Below are the entries; return every line among them that holds the word "Toggle".

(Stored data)

········

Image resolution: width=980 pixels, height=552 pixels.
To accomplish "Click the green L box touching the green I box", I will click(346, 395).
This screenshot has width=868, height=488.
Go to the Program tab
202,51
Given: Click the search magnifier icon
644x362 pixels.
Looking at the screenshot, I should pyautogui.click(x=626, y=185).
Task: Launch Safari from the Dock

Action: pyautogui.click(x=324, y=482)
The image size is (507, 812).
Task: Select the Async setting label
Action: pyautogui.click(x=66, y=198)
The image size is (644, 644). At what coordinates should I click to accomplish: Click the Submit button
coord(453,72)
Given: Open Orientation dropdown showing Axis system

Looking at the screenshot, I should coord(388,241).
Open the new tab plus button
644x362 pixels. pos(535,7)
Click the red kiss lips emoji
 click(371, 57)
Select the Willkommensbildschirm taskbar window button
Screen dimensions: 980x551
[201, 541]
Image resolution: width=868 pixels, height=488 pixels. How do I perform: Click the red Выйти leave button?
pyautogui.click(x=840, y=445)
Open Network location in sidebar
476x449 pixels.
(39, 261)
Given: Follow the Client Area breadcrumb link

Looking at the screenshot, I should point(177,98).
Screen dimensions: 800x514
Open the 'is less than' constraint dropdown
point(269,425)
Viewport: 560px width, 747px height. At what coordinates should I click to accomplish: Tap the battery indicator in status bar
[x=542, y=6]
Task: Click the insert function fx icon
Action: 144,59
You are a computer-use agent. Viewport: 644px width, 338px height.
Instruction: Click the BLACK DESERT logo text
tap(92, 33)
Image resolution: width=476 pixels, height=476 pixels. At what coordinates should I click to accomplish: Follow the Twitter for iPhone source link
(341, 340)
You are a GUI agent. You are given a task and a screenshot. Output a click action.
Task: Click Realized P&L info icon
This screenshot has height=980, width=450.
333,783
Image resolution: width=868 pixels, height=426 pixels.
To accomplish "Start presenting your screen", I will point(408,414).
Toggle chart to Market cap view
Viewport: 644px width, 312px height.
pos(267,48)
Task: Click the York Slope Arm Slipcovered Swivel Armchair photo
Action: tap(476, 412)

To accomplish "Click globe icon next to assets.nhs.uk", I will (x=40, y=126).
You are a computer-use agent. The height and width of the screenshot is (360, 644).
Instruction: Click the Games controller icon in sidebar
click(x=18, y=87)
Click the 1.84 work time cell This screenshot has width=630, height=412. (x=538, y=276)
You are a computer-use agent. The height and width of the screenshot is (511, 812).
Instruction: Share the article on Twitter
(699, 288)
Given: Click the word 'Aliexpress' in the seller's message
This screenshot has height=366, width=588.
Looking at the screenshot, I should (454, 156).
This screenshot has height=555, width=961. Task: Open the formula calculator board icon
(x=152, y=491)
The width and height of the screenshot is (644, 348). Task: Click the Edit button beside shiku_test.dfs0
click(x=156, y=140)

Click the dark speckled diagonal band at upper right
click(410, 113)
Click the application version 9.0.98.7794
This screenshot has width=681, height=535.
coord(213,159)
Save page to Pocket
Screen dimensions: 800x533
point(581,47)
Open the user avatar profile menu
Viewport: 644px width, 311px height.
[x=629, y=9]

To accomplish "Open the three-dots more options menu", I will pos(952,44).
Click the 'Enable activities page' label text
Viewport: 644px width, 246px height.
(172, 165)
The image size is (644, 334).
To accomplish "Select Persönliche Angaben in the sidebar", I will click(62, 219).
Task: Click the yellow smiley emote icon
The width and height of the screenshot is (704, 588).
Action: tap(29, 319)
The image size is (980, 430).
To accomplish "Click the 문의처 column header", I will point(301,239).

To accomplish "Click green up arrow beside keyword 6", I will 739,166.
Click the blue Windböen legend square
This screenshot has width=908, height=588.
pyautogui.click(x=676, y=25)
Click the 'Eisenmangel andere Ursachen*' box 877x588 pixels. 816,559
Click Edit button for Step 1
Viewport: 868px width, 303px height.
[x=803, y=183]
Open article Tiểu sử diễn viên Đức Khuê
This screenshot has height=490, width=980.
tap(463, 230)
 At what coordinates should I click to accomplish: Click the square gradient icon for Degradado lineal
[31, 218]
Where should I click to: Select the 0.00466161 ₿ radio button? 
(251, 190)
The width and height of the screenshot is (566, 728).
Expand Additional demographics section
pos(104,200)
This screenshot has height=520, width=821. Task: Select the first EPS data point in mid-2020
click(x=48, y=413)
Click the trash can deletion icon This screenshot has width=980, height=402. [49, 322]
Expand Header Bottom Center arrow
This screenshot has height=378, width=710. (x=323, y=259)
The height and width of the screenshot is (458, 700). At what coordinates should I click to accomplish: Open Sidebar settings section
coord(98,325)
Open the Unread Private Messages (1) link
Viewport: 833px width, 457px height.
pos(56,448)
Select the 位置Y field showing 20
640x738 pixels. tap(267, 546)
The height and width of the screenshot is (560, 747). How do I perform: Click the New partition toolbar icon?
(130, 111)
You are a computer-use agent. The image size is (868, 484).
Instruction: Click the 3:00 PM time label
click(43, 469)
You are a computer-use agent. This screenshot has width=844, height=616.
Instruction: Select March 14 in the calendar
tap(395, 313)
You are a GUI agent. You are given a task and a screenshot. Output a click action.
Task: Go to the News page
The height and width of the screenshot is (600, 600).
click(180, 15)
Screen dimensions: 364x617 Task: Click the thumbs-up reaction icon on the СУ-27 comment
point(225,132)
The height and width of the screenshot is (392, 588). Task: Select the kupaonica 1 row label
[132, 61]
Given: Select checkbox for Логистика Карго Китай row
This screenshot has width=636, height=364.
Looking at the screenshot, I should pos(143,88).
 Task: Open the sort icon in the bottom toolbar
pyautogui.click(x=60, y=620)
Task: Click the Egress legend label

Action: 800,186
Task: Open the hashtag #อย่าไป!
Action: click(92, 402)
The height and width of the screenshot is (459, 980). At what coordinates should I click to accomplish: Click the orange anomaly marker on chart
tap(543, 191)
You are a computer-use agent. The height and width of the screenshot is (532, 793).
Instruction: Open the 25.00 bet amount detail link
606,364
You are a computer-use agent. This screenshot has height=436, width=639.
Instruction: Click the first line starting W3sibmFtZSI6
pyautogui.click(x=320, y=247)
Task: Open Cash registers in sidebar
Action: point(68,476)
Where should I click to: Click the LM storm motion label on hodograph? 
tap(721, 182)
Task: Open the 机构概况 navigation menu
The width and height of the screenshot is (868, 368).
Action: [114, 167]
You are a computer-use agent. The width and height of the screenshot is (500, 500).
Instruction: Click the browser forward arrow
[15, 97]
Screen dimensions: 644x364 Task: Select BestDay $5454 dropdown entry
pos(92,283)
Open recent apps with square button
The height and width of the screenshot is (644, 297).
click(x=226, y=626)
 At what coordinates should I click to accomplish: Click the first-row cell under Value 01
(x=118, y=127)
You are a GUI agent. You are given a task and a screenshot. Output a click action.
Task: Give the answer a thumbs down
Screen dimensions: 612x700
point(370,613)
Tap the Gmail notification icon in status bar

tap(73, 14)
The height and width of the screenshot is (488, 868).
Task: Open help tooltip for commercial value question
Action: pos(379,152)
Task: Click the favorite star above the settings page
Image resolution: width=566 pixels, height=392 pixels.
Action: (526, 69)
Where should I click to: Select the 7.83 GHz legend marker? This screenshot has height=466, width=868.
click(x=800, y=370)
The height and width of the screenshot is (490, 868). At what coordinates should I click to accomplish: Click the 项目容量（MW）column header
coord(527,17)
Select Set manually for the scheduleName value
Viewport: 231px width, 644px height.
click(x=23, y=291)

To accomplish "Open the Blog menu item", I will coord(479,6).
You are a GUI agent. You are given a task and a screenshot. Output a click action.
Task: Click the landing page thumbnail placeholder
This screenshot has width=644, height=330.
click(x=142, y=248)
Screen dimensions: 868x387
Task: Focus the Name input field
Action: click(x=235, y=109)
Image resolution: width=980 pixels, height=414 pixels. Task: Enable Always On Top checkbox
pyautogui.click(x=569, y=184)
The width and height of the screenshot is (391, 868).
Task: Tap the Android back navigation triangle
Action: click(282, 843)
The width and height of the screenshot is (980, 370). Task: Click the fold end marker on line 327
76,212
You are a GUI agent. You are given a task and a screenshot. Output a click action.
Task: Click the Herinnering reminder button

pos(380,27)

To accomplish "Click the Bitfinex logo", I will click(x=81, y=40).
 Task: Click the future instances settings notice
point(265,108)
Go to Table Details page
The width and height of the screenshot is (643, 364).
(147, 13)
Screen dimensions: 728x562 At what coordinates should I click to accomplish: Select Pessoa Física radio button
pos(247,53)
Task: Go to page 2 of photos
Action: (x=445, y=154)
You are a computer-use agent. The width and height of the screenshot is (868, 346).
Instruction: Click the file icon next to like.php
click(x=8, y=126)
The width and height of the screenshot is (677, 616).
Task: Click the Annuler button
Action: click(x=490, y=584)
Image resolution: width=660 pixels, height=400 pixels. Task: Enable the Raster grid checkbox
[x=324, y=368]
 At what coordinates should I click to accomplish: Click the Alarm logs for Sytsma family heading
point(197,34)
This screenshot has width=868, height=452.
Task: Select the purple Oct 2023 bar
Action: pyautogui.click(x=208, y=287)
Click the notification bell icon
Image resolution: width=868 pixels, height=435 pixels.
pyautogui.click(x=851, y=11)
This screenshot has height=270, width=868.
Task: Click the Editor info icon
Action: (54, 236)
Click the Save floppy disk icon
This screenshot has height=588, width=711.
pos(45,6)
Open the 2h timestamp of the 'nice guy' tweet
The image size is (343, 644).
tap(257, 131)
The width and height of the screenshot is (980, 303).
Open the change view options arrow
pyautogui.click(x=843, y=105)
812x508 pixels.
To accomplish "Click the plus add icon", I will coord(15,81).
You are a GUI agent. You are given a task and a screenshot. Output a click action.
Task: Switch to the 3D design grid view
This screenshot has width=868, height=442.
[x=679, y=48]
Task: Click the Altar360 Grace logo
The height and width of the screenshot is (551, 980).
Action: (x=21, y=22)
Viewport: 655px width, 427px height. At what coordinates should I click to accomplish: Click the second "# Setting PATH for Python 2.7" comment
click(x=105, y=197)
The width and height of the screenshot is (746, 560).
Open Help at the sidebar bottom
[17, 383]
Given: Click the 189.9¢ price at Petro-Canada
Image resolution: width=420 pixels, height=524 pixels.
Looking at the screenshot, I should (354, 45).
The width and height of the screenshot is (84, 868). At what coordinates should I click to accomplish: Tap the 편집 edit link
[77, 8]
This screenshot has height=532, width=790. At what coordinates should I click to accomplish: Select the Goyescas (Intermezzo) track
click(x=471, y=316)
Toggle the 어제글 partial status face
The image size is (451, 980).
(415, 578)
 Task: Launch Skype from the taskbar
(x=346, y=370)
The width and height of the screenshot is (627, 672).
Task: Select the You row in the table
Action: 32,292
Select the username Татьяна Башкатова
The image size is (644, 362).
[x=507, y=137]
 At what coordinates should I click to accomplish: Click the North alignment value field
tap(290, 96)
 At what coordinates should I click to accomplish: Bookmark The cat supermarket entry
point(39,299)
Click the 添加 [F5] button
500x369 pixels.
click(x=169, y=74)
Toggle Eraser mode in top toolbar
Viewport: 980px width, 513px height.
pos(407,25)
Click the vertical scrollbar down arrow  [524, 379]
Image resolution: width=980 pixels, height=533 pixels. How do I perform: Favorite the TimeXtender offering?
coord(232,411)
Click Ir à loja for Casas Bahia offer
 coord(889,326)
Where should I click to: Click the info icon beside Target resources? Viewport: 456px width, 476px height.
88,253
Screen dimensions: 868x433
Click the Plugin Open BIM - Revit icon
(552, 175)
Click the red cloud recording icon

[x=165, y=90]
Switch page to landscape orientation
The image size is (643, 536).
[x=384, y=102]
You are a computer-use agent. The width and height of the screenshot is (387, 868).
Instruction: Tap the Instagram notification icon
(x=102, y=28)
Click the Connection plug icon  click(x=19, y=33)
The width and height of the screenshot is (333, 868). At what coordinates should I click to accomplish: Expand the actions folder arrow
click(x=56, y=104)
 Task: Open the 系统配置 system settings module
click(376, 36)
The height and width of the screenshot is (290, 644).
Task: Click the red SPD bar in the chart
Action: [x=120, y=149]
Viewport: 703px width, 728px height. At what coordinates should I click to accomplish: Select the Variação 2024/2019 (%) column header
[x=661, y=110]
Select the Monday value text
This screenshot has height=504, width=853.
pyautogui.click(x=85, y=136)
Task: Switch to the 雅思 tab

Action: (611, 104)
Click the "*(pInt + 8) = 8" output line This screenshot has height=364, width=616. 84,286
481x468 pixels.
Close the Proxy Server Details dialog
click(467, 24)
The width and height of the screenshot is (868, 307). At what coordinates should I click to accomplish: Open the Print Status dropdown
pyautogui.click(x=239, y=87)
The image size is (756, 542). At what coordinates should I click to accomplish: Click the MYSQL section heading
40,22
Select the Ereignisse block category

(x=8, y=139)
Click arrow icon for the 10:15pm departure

········

Solution to this exercise:
Toggle chart to Market cap view
Toggle the 어제글 partial status face
Toggle Eraser mode in top toolbar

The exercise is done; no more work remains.